As for reading the third, well I might do at some point, but I'll probably give it a fairly long gap of at least a year so perhaps it will feel fresher and I might find myself missing the (surviving) characters that way too.

Inspired by Pingers' thread I've been reading bits in John Leland's influential Itinerary of the counties of England and Wales containing short descriptions of the outstanding features of Hulle and Birmingham or Bremischam and nearby places in the 16th century. Leland was a poet and antiquary who travelled about. The notebooks of Leland's travels were filled in between 1538–43 but prepared for publication in several volumes in the 18th century. One volume has a glossary of the archaic words used including 'Paradice' - a little studying chamber; 'Wose' - ooze, wet mud; and 'Shrodly Pillid' - shrewdly pillaged, maliciously stripped bare. There's also a 'Commentarie or Exposition of certain proper names used in this Tale' with descriptions of the rivers: 'Humber, or rather Hull, falleth into the Sea at Ravenspur, and ariseth out of sundrie Rivers, whose confluence make a mighty water.' Ravenspurn has now been eroded. 'Water' is also in the glossary as a word that was often used for a river or brook until about the beginning of the twentieth century. 'Suoping' is among the descriptive words pertaining to water - said of a river sweeping along.

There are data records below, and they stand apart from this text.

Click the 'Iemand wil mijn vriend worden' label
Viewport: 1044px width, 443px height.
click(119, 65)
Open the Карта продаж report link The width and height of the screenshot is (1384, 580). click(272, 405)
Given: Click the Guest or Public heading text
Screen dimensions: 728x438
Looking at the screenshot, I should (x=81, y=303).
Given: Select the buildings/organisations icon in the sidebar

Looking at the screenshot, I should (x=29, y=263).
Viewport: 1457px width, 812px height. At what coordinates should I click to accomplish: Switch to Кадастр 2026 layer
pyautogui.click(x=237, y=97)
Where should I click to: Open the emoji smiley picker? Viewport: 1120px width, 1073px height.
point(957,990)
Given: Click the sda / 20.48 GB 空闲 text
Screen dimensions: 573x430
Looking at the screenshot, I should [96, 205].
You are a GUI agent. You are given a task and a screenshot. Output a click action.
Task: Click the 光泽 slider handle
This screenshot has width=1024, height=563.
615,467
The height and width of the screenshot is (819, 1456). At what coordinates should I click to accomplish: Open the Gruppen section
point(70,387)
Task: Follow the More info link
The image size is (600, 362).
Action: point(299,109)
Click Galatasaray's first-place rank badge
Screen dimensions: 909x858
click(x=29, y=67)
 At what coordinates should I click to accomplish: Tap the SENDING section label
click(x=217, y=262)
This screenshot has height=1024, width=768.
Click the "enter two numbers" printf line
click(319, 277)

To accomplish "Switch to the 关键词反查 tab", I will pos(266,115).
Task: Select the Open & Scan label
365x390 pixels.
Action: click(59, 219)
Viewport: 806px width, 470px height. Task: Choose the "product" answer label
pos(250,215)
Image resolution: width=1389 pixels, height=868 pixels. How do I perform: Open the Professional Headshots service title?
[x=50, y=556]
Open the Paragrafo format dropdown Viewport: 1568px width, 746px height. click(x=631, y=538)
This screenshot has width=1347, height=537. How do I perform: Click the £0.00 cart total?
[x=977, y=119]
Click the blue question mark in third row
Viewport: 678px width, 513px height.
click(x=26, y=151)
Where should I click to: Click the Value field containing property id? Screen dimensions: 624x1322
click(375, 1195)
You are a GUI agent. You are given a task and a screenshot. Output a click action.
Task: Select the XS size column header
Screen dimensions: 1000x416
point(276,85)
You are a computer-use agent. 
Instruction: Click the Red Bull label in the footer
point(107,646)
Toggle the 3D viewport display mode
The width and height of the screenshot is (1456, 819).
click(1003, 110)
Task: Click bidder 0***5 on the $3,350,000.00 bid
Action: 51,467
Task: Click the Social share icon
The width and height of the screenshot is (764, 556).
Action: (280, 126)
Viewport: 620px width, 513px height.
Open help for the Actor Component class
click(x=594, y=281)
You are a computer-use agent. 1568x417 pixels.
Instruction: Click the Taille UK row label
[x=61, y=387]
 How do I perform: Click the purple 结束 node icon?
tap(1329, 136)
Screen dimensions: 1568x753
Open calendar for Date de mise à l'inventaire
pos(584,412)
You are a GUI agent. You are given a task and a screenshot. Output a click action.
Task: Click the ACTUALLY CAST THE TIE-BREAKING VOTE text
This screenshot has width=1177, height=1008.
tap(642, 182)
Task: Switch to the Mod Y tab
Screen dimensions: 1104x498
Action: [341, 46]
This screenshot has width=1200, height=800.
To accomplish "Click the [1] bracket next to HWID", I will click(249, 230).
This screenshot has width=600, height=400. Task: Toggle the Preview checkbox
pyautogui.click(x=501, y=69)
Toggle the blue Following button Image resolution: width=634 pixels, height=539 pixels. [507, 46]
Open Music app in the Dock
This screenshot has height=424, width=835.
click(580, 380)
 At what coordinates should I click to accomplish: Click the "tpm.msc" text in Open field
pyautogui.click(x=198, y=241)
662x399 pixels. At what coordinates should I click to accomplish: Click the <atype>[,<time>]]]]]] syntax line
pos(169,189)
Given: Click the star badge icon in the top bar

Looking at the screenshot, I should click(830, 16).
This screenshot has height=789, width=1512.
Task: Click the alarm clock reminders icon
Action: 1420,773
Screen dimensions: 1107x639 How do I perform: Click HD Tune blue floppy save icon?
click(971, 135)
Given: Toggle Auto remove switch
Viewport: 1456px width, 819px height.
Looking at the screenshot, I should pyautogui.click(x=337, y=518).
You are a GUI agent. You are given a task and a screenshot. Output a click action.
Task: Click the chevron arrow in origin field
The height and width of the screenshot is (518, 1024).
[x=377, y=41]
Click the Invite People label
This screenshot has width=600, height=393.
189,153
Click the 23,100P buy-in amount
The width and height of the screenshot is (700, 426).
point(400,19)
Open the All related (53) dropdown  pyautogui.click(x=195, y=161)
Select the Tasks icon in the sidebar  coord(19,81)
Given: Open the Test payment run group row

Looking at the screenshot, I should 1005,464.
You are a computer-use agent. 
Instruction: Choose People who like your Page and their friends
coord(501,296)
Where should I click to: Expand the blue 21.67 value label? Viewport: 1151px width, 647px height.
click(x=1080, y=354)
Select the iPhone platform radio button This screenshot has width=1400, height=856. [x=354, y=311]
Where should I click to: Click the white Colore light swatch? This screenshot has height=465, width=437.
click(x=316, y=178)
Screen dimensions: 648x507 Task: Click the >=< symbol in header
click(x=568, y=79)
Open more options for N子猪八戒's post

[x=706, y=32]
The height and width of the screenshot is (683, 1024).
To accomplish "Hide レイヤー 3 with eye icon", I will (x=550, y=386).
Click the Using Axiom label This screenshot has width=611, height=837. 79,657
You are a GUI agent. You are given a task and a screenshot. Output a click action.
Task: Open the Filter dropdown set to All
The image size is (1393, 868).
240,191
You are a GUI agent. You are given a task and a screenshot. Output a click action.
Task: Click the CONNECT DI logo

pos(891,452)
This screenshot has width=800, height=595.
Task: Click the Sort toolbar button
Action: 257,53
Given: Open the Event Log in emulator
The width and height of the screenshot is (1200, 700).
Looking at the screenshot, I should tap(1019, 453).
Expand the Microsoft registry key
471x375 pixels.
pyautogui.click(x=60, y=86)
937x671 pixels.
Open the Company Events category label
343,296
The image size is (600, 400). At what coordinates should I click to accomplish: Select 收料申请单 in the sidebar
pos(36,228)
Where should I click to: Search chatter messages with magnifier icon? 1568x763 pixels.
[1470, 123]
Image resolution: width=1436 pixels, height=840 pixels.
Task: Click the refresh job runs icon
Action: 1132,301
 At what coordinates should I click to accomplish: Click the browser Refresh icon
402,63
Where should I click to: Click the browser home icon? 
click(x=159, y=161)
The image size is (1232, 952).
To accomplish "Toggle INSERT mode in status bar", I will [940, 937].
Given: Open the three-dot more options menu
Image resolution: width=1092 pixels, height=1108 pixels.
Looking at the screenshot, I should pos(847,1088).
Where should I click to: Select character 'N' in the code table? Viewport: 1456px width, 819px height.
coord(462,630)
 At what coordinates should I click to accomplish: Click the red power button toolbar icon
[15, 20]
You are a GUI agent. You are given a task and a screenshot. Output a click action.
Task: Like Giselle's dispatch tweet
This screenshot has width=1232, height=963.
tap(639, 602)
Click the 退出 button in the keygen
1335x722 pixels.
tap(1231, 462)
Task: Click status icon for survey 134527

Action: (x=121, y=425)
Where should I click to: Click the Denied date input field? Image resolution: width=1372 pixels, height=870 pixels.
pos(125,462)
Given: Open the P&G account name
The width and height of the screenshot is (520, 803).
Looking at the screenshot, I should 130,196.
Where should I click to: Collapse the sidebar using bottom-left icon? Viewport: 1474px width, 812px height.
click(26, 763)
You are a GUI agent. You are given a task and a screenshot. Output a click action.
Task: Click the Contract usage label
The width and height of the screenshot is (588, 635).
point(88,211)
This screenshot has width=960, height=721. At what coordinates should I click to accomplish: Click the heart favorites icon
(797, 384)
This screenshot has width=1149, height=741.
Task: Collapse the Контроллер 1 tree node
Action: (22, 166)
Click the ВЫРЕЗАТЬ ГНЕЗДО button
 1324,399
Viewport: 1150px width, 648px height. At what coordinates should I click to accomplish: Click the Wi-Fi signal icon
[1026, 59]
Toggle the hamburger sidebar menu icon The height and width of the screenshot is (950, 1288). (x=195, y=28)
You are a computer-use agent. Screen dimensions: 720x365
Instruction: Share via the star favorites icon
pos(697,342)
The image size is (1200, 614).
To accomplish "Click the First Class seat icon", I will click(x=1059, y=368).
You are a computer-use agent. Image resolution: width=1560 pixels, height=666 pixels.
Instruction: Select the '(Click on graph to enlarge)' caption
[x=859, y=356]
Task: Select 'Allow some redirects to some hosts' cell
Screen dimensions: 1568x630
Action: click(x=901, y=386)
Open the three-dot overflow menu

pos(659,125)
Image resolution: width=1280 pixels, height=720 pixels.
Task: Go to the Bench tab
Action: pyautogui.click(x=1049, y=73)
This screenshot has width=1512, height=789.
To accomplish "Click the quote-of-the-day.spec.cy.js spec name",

There's a supplementary letter of 1711 from Reverend Francis Brookesby 'Containing an Account of some Observations relating to the Antiquities and Natural History of ENGLAND'. This mentions a sad story of multiple births in Hull which became an object of fascination (paragraph beginning bottom of p.104 'Among other things that concern Mankind'):


Blinder Data

Daphne de Maurier's Rebecca. It's just so spooky and mysterious. Who is Rebecca? Why she die? Let's find out!!

Quote from: Smeraldina Rima on July 05, 2020, 08:21:25 PM
'Water' is also in the glossary as a word that was often used for a river or brook until about the beginning of the twentieth century.

It occurs in a lot of Scottish place names, e.g. the Water of Leith (the small river that flows through Edinburgh). Not sure if this ever occurs south of the border.

I've never heard it used in this sense as a stand-alone noun, though.